## Directions for this task
Nothing but the lines from the one containing "Click the plus sign beside 亮度 slider" to the end of the records that follow should be transcribed, each exactly, with the pictures left out.

---

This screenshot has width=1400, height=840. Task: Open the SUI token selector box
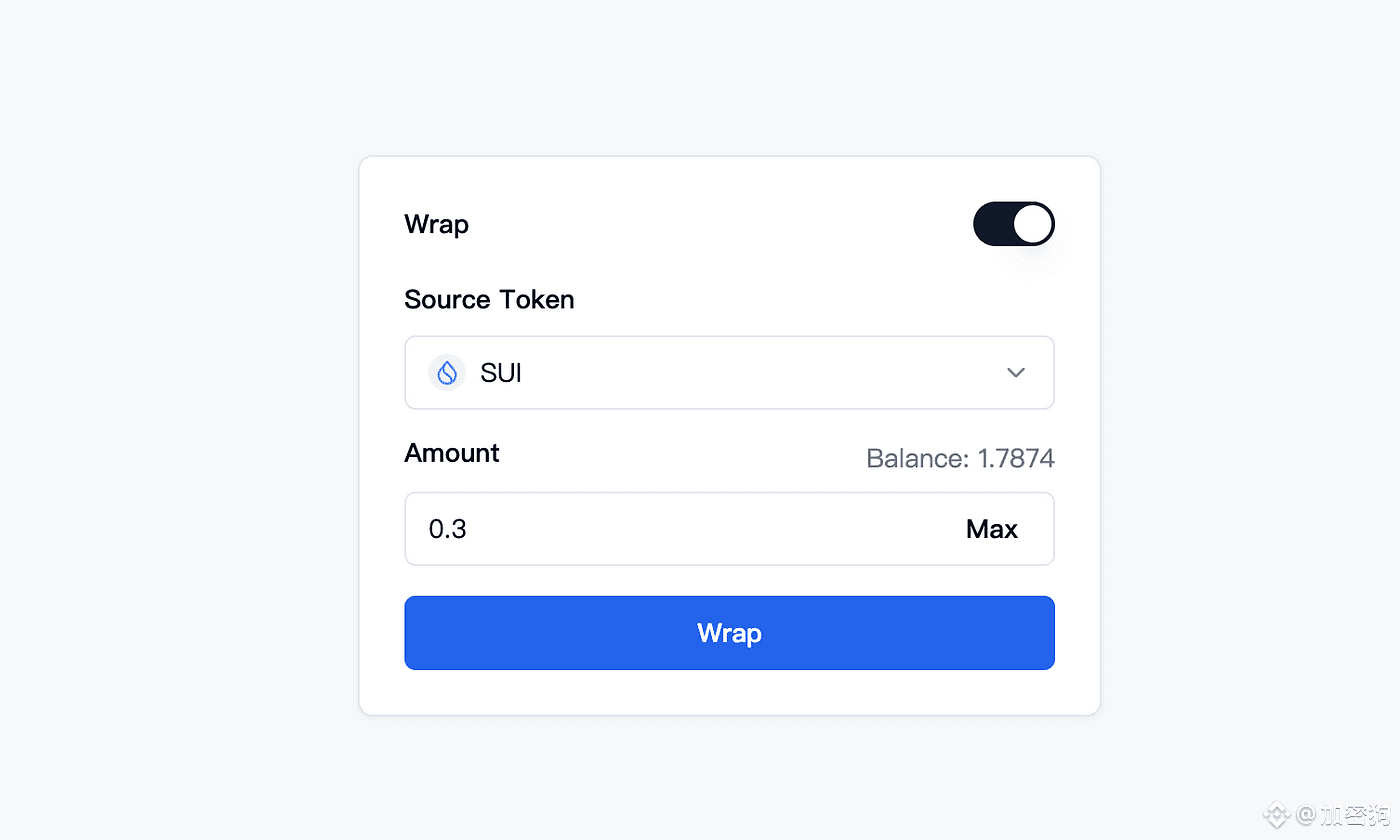729,373
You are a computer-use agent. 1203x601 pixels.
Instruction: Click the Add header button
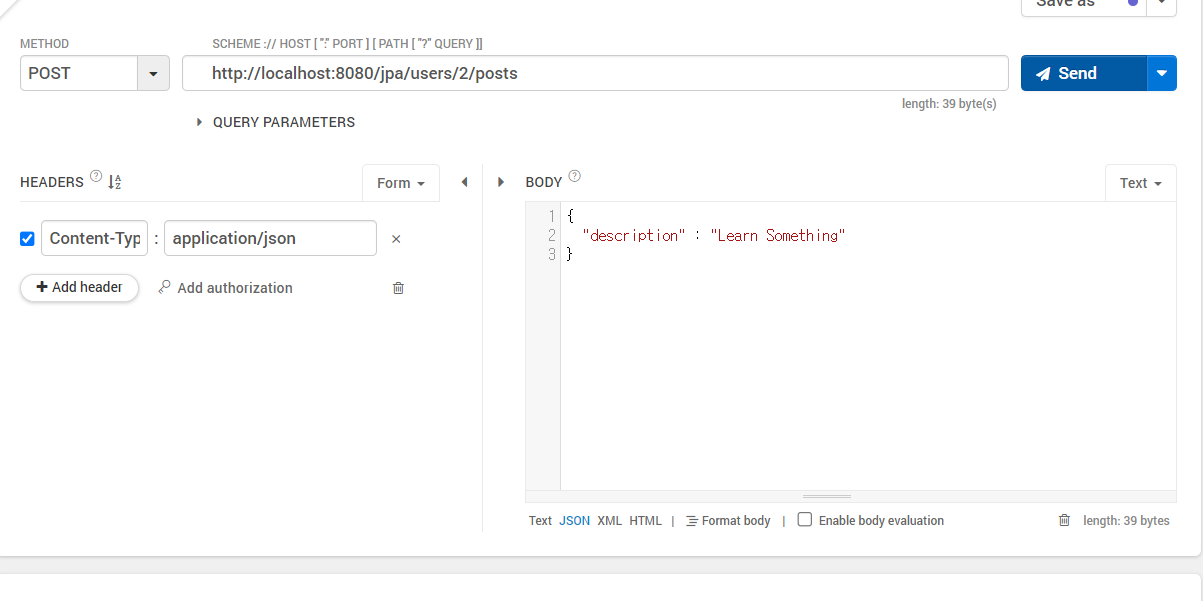coord(79,287)
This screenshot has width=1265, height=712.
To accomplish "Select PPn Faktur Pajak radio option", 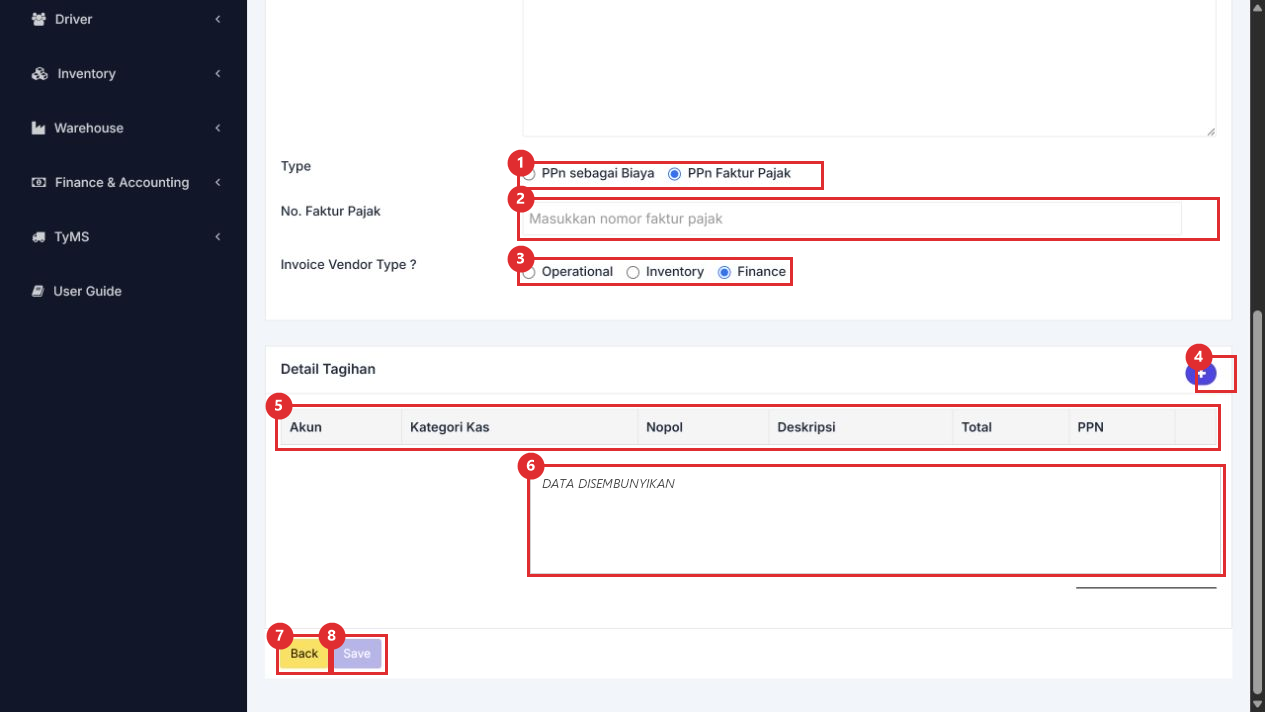I will coord(674,173).
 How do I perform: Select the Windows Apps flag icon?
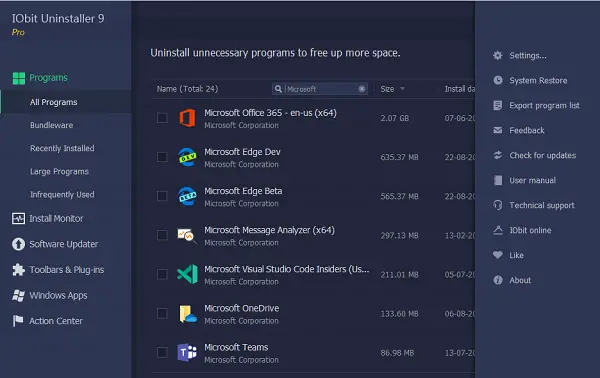(x=18, y=295)
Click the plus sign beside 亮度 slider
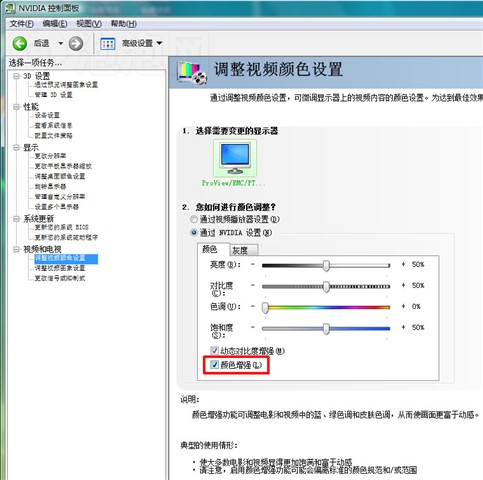This screenshot has width=483, height=480. [x=403, y=264]
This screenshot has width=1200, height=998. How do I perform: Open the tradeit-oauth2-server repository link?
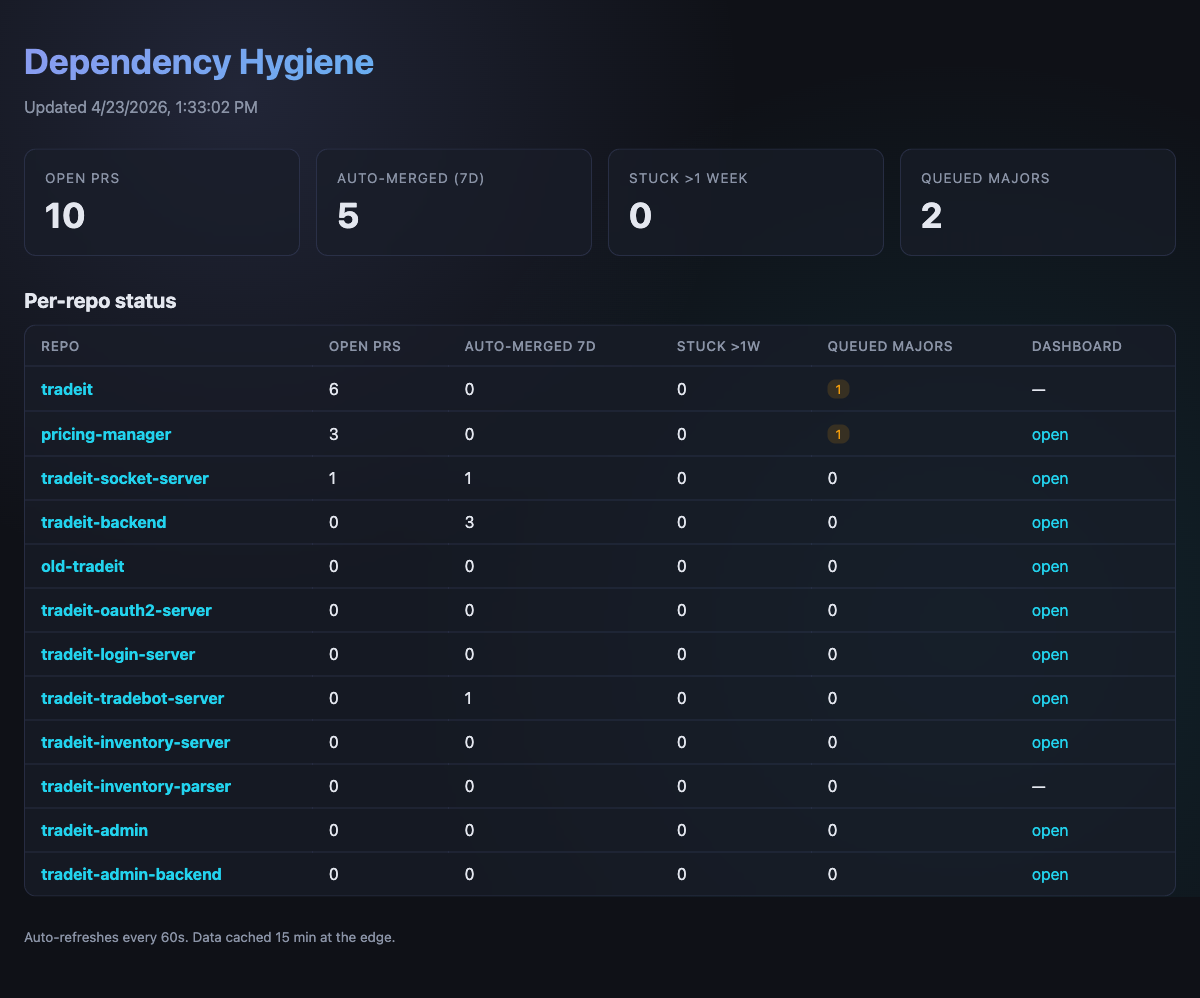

---

## Written solution
Click the plus sign beside 亮度 slider
This screenshot has width=483, height=480. [x=403, y=264]
This screenshot has width=1200, height=998. How do I perform: Open the tradeit-oauth2-server repository link?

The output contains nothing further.